“is there an upper size limit to tents like the X-Mid and Stratospire?”
Yeah. You’d run into a problem with the amount of structure relative to the size of the tent. If you tried to make ….uhh….let’s say a 10P version, then you’d have a large area for the tent (20 feet x 8 feet perhaps) but not much structure to support that large canopy. So you’d have huge unsupported panels and still not much volume in the tent. Even if you spaced the poles as far apart as you could, there still wouldn’t be much volume to it and the walls would be extremely shallow sloped. You can just keep making it wider as Zpacks does (Duplex -> Triplex) but at some point the canopy is getting so large that you’ve got issues with the greater forces it would collect (e.g snowloads).
With a tent you need an appropriate amount of structure for the size of it and the intended use. Guylines can add a bit of structure, but there’s no real replacement for rigid support (tent poles, trekking poles, struts). With a 1P or 2P tent you can use a single trekking pole design but it’s not that much structure, which is why adding as second pole or struts often makes sense. It gives smaller panels, more volume, and more support. If you’re carrying a second pole anyways, I think adding it makes a lot of sense.

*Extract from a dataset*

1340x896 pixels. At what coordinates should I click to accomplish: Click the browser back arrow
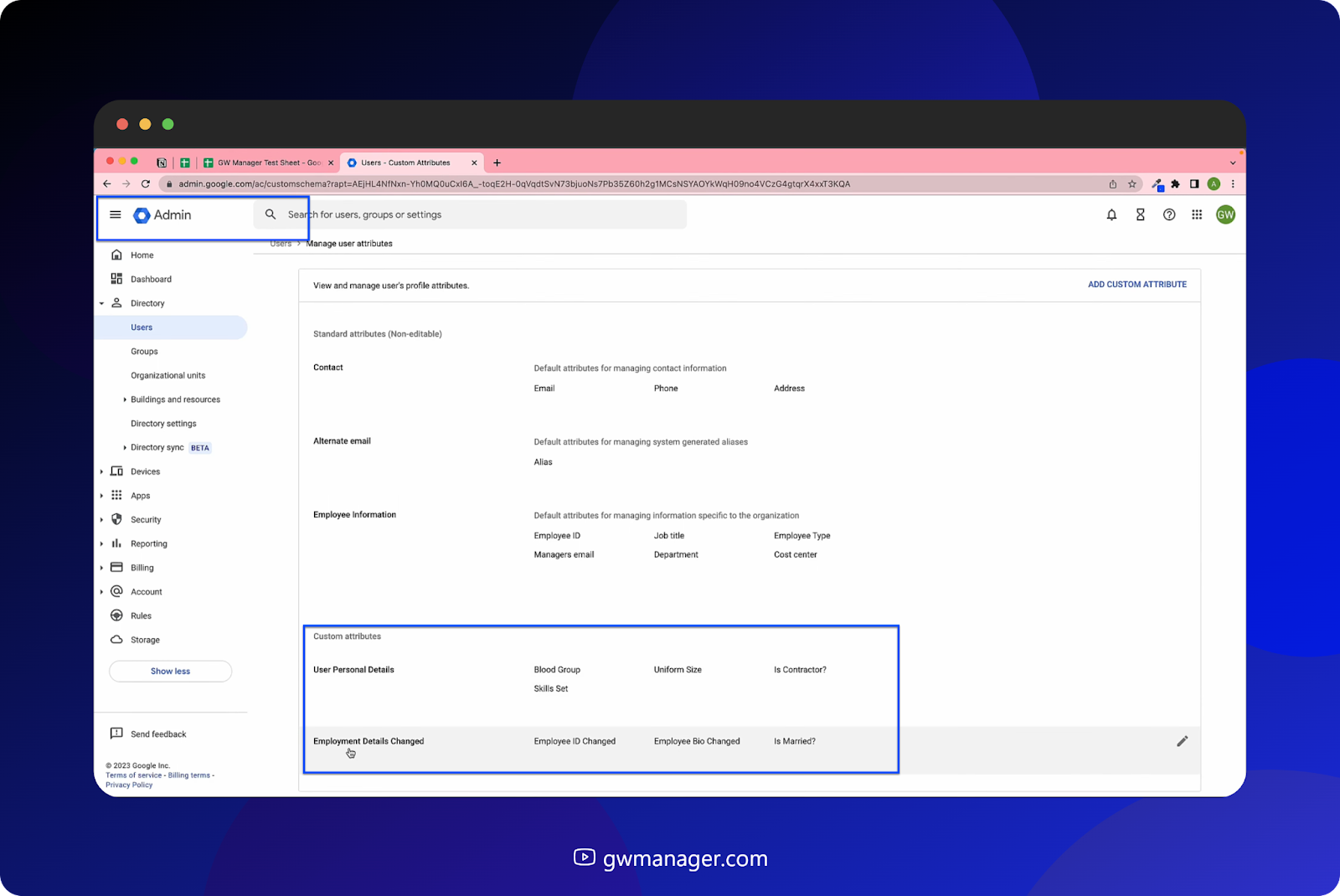click(x=106, y=183)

I don’t think you need to go beyond 2 poles for a 1P tent. For a 2P tent I think two poles work pretty well. One is a stretch. Two plus a bit more (guylines or struts) can be good. But going to 3 or 4 poles probably isn’t necessary. Once you get up to 3P and beyond, I think you want to start thinking seriously about >2 trekking poles. Or if that’s not practical because the design ends up too complicated or users don’t want to have to carry that many poles, then you look to traditional tent poles. Unless you’re making a fair weather tent – the you can just keep moving those poles further apart and accept the loss in stormworthyness.
All of that depends on how stormworthy you want the tent to be. For a 4 season mountaineering tent you really want a robust amount of structure. The only reason single pole mids work here is because they’re so low volume that the stress the need to support is much lower. That’s an option, but many people want a higher volume tent (e.g. more headroom) which means more structure to support that volume.
You could make a 3P version of either of these tents. It would mostly work, but (1) the 3P market is a lot smaller, and (2) another geometry might be better.